Can You Patent an App or Software?

Can you patent an app or software? Yes, if it's a real technical improvement and not just an abstract idea run on a computer. Here's how the Alice test works.

A developer reviewing mobile app code on a phone and laptop
Software can be patented, but only when it does more than run an old idea on a computer. Shutterstock
Educational guide, not legal advice. This article explains general legal concepts and is not a substitute for advice from an attorney licensed in your jurisdiction. Reading it does not create an attorney–client relationship.

Quick answer: Yes, you can patent an app or software, but not just any app. A utility patent is possible when your software delivers a real technical improvement, for example making a computer or device work faster, more securely, or in a genuinely new technical way. What you usually cannot patent is an abstract idea, like a basic business method or a mental process, simply because you run it on a generic computer. That distinction, set by the Supreme Court in Alice v. CLS Bank, is the single biggest hurdle for software patents.

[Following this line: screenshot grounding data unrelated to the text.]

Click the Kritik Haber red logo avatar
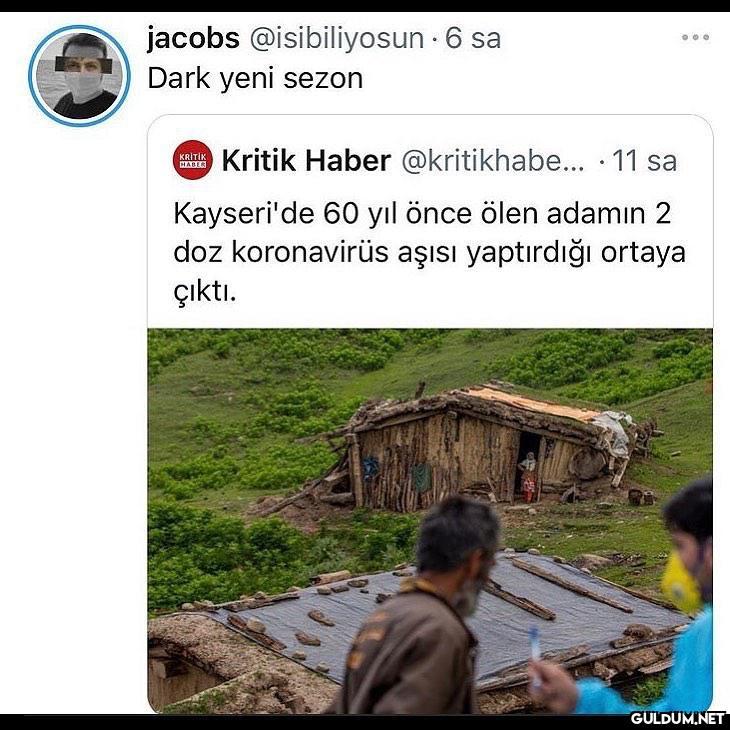Viewport: 730px width, 730px height. [193, 160]
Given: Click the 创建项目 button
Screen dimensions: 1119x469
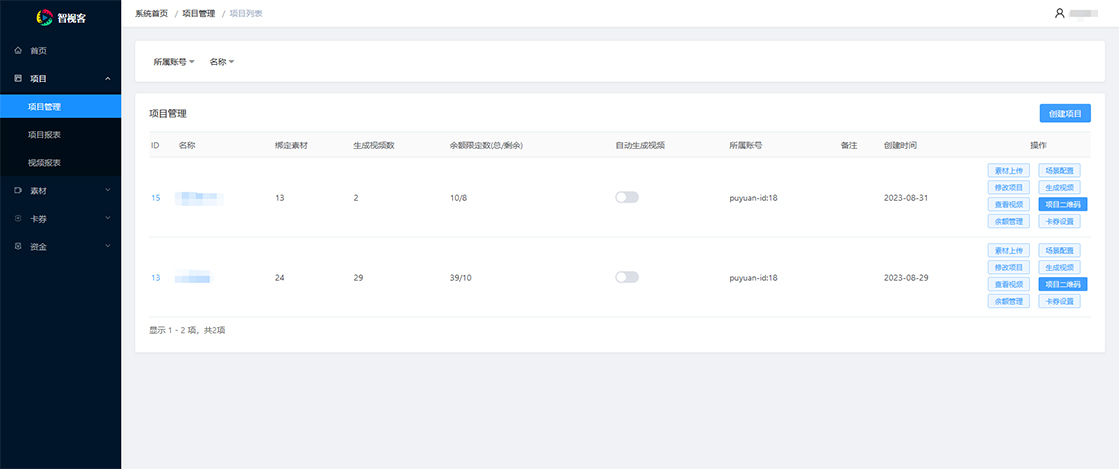Looking at the screenshot, I should click(1065, 114).

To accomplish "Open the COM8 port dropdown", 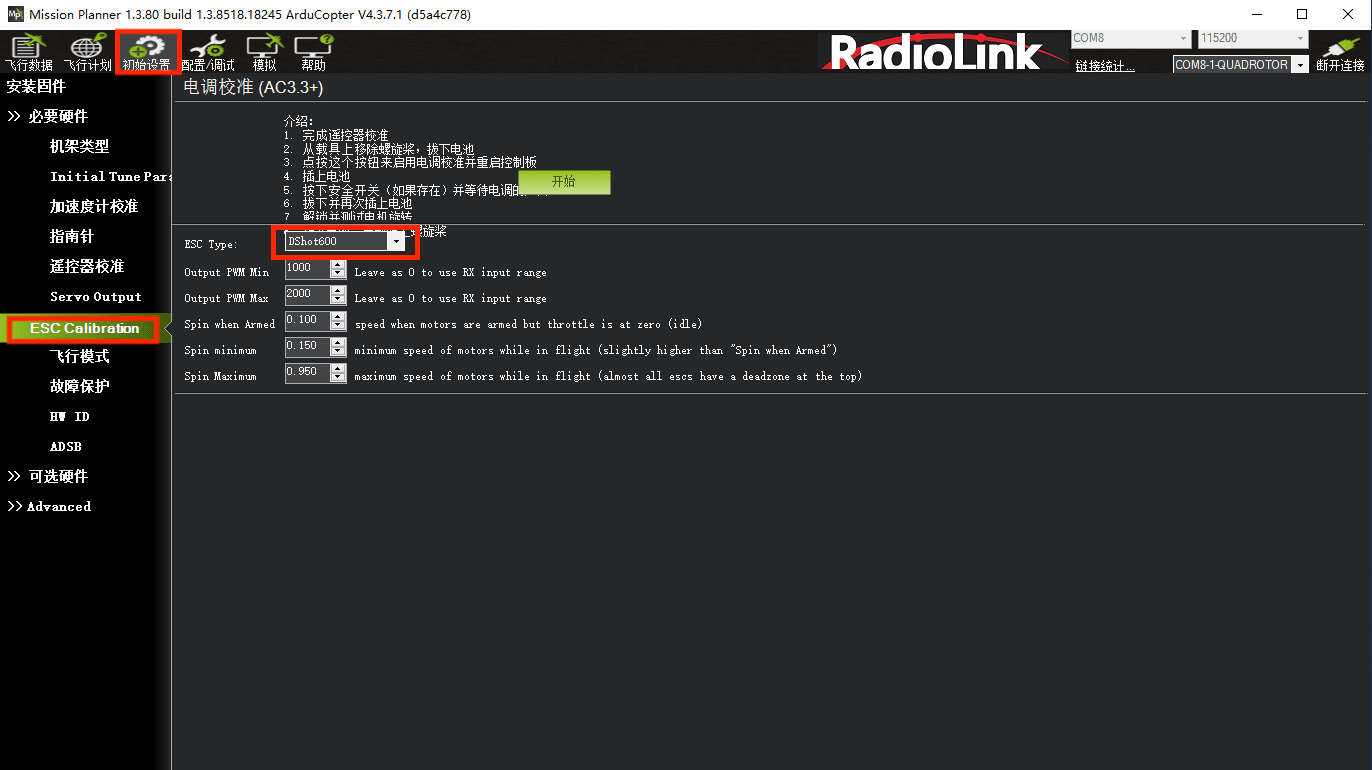I will 1131,38.
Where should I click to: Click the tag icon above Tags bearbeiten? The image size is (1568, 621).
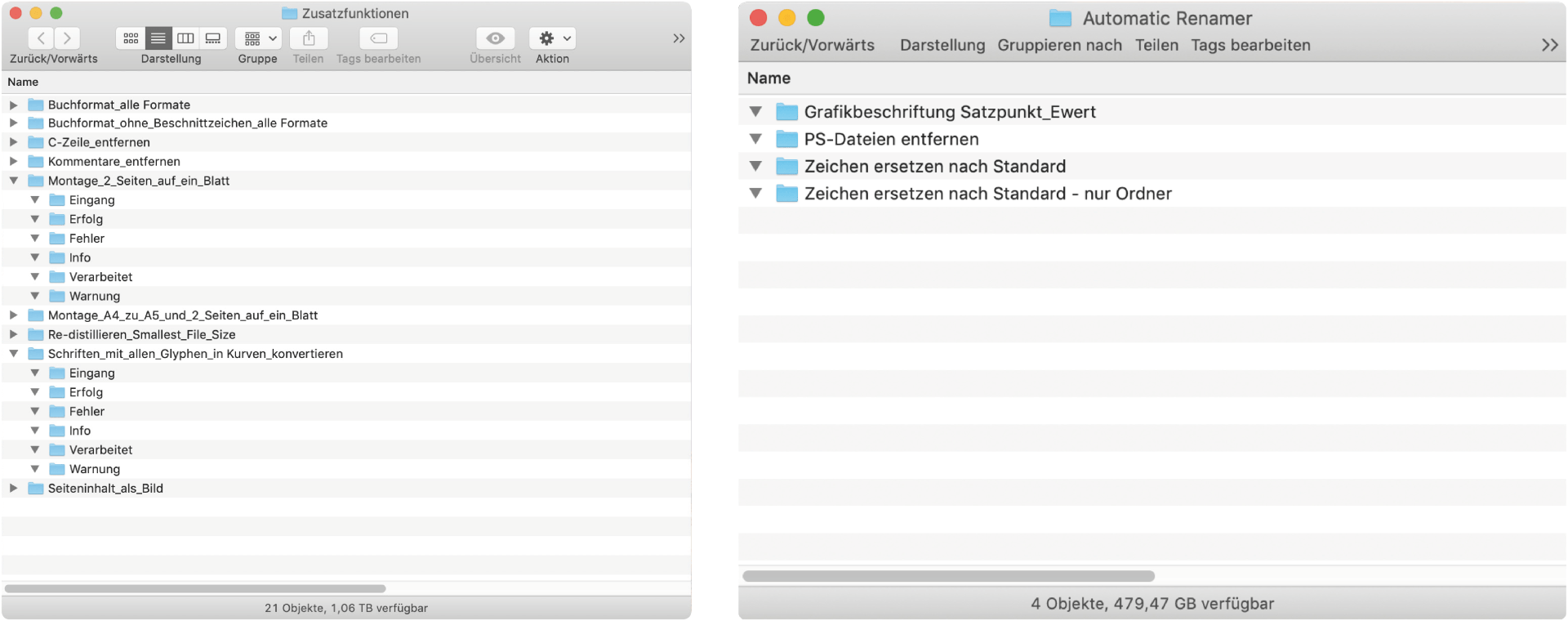(x=378, y=38)
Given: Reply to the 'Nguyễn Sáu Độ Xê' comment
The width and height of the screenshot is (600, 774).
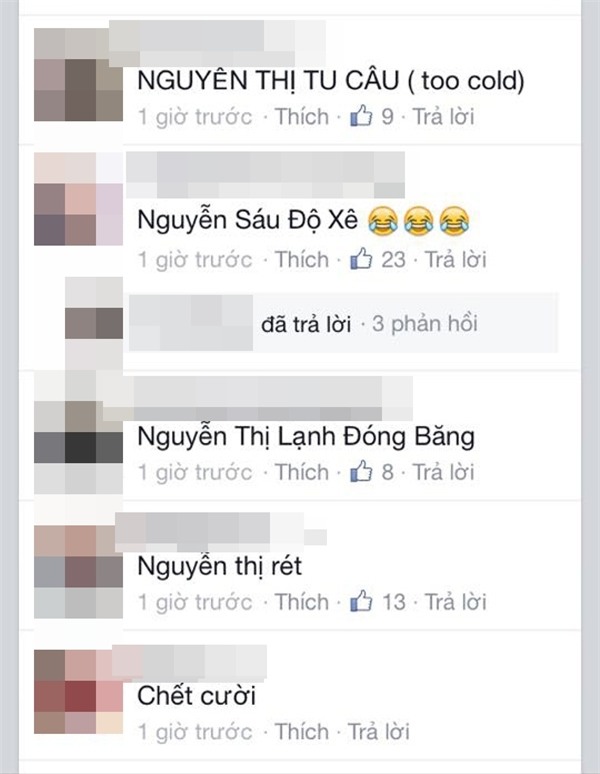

It is one of the most common questions inventors ask: I built an app, can I patent it? The honest answer is that software patents are very real, but they are also among the hardest patents to obtain. Whether your app qualifies depends far less on how clever or commercially successful it is, and far more on whether it solves a technical problem in a technical way.

This guide explains, in plain English, why some software gets patented and a lot of it gets rejected, what you are actually protecting, and the other tools, copyright and trade secret, that often matter just as much. It is general education, not legal advice. For the full process of turning an invention into a granted patent, start with how to patent an idea.

The abstract-idea problem (the Alice test)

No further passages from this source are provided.